____ Input for this task

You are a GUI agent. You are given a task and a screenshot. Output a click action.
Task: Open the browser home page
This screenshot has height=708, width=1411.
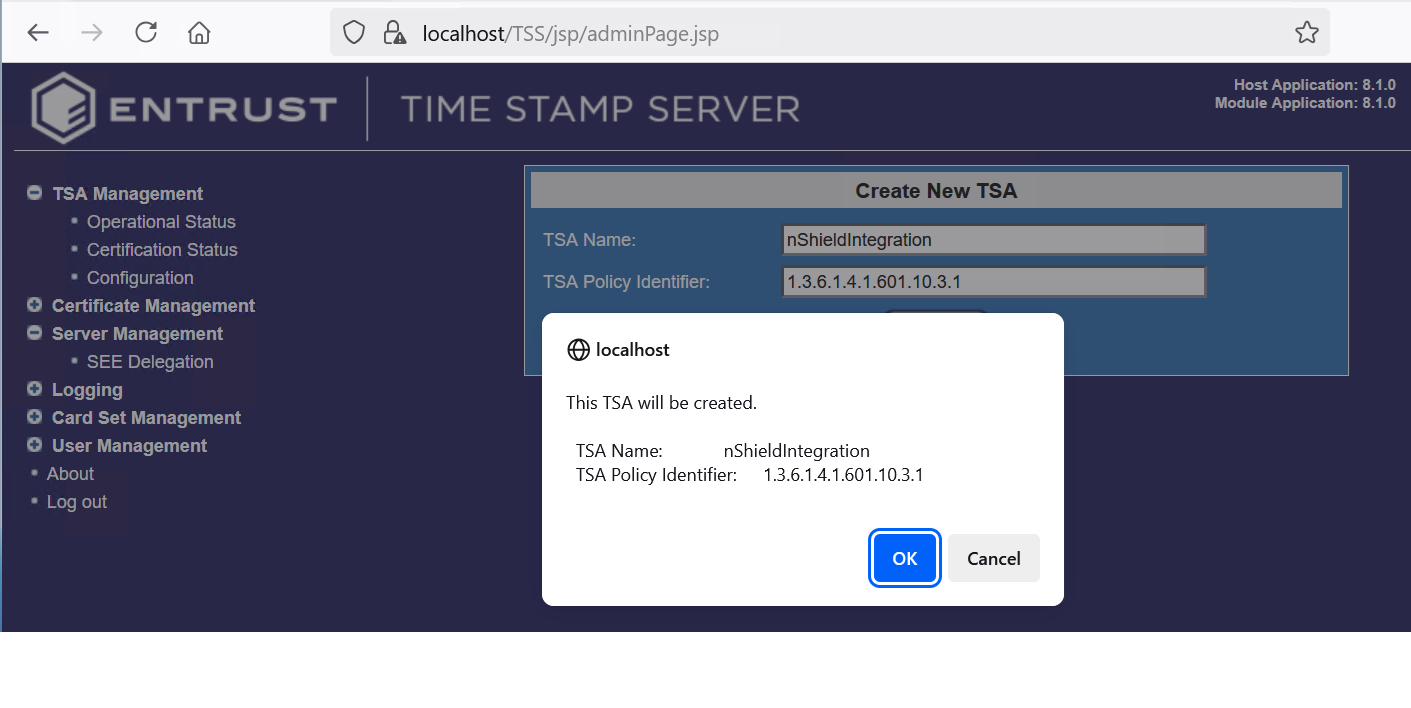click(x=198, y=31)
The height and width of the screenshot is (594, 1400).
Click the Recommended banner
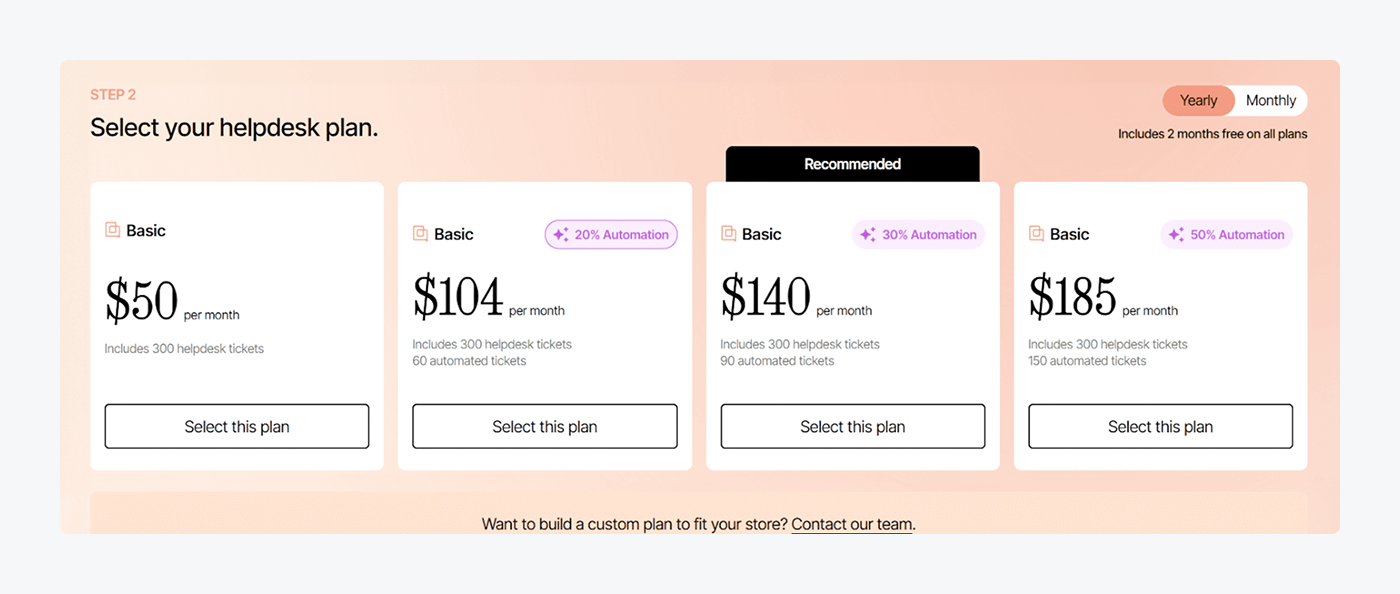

________

| What the task asks |
Copy the lines above word for word, leaving out the pictures.

| Exercise solution |
You are a GUI agent. You are given a task and a screenshot. Output a click action.
Task: Open the browser home page
This screenshot has height=708, width=1411.
click(x=198, y=31)
The height and width of the screenshot is (594, 1400).
Click the Recommended banner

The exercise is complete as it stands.